** EXCERPT TO READ follows **

To Fight COVID-19, We Must Vaccinate the World
The world is a lot smaller than most of us once thought it was. You only need to look at the last few months for proof.
The highly contagious Omicron variant of the coronavirus was first detected in Botswana on November 11, 2021. A mere 53 days later—on January 3, 2022—the Statista data platform reported that Omicron had spread to 92 countries. By Jan. 8, The New York Times was reporting that Omicron’s spread was driving the global daily average of new COVID cases past two million. Just this week, on Jan. 11, the World Health Organization predicted that more than half the people in Europe could be infected with Omicron in the next two months.
The speed with which Omicron spreads is more than a little scary, especially when you consider that, left unchecked, COVID could mutate into even more dangerous and more contagious variants over the next months and years.
Fortunately, there is an alternative. Omicron’s spread carries with it three critical lessons that, if we learn them quickly and well, could help us vanquish this deadly scourge.
- Lesson 1: COVID-19 is not an American virus, a European virus, an Asian virus, or an African virus. It is a virus with a global reach that does not pay any attention to national borders.
- Lesson 2: COVID variants thrive in areas where vaccination rates are low. This is basic science. When a virus infects an unvaccinated person, it establishes a foothold by making copies of itself. Sometimes, those copies contain errors that cause the virus to change, possibly becoming more contagious or severe.
- Lesson 3: Until we provide the whole world with access to vaccines, potentially deadly variants will be more likely to take hold and mutate in unvaccinated people and spread to the rest of the planet.
These three lessons boil down to a simple survival strategy.
To fight COVID-19, we must vaccinate the world.
Unfortunately, we’re far from reaching that goal. According to the Global Dashboard for Vaccine Equity, only 10.5% of people in lower-income countries had received at least one dose of a COVID-19 vaccine as of January 5, 2022. In comparison, higher-income countries had a vaccination rate of 67%.

** End of EXCERPT TO READ **
** DATA SHOWN follows **

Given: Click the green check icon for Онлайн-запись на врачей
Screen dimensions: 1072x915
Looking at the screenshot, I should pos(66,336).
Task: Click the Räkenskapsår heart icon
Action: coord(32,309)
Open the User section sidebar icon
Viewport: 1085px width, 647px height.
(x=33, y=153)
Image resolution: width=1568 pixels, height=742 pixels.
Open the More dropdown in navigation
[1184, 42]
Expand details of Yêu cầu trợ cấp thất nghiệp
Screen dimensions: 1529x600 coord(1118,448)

** End of DATA SHOWN **
** DATA SHOWN follows **

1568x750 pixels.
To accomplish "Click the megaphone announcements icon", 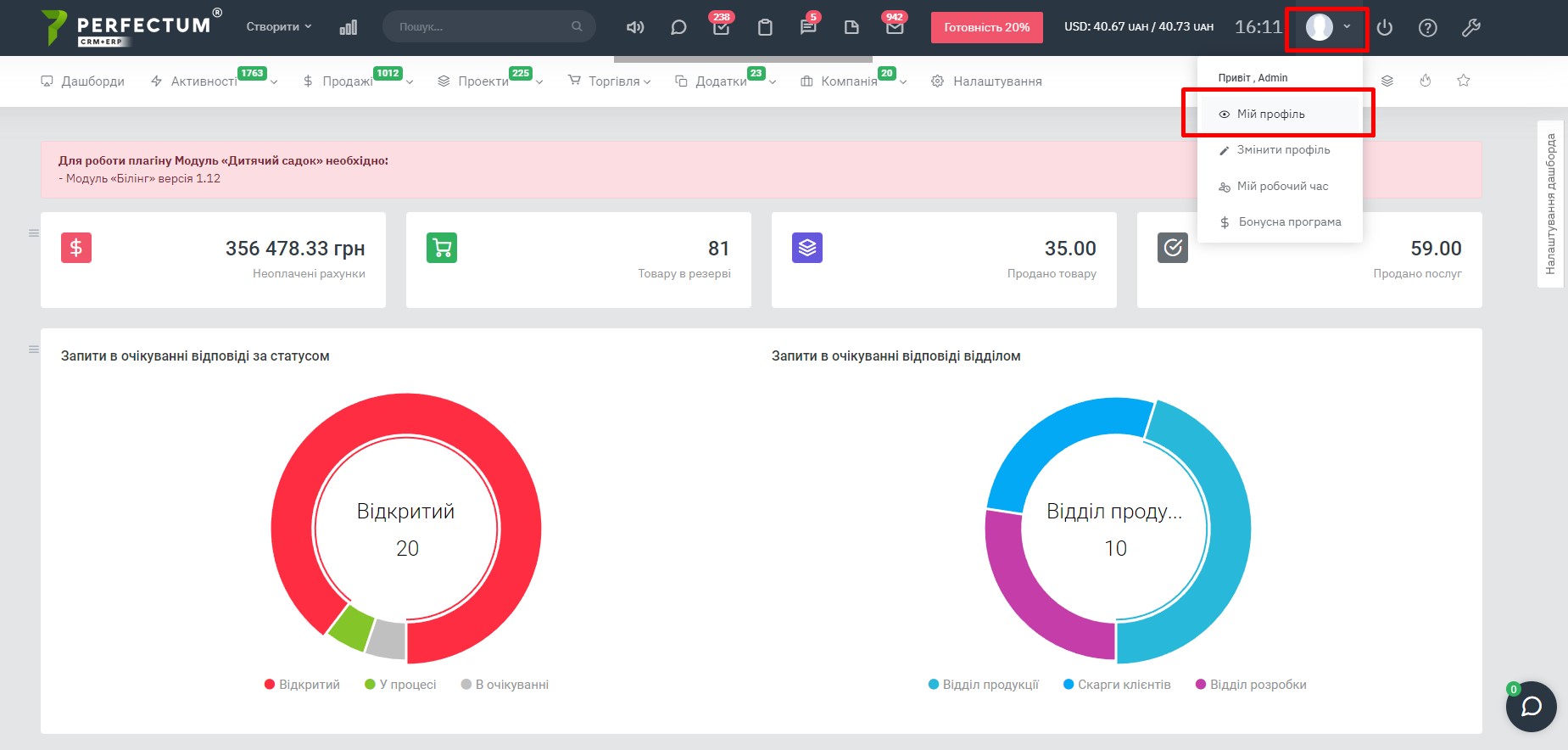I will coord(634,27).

** End of DATA SHOWN **

**STUDY QUESTIONS:**
1. Decide whether each statement agrees with the article on vaccinating the world, answering yes or no and quoting the words that settle it: (a) Omicron was first detected in Botswana; (b) by January 3, 2022, Omicron had reached 53 countries; (c) higher-income countries had a vaccination rate of 67%.
2. Copy the passage of the article on vaccinating the world between "Fortunately, there is" and "contagious or severe.", inclusive.
The material that comes after the article stands apart from it.

**ANSWERS PER TASK:**
1.
(a) Yes: "The highly contagious Omicron variant of the coronavirus was first detected in Botswana on November 11, 2021."
(b) No: "Omicron had spread to 92 countries."
(c) Yes: "higher-income countries had a vaccination rate of 67%."

2.
Fortunately, there is an alternative. Omicron’s spread carries with it three critical lessons that, if we learn them quickly and well, could help us vanquish this deadly scourge.
- Lesson 1: COVID-19 is not an American virus, a European virus, an Asian virus, or an African virus. It is a virus with a global reach that does not pay any attention to national borders.
- Lesson 2: COVID variants thrive in areas where vaccination rates are low. This is basic science. When a virus infects an unvaccinated person, it establishes a foothold by making copies of itself. Sometimes, those copies contain errors that cause the virus to change, possibly becoming more contagious or severe.